My question is, is this valid RAW? Although the usual principle is that "Spells only do what they say they do", the description for glyph of warding is deliberately written to invoke some degree of ambiguity. To wit:
You decide what triggers the glyph when you cast the spell. For glyphs inscribed on a surface, the most typical triggers include touching or standing on the glyph, removing another object covering the glyph, approaching within a certain distance of the glyph, or manipulating the object on which the glyph is inscribed. For glyphs inscribed within an object, the most common triggers include opening that object, approaching within a certain distance of the object, or seeing or reading the glyph. Once a glyph is triggered, this spell ends.

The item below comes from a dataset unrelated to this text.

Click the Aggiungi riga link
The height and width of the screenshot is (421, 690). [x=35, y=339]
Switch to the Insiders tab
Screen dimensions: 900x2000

You can further refine the trigger so the spell activates only under certain circumstances or according to physical characteristics (such as height or weight), creature kind (for example, the ward could be set to affect aberrations or drow), or alignment. You can also set conditions for creatures that don't trigger the glyph, such as those who say a certain password.
—PHB, pg.245
It's easy to see how the first criterion is allowed, but the second criterion depends on whether a glyph understands what a saving throw is, which itself is an abstraction of a creature's ability to dodge/resist/ignore the effects of a spell. One could rephrase the command as "if the creature is not affected by the spell, trigger on that creature", but that still depends on some dodgy ruling, i.e. can the glyph detect that a creature was not affected by the spell?
Is there a more general rule that describes the upper limits on what the glyph of warding can detect as valid targets, or how complex its triggers are allowed to be?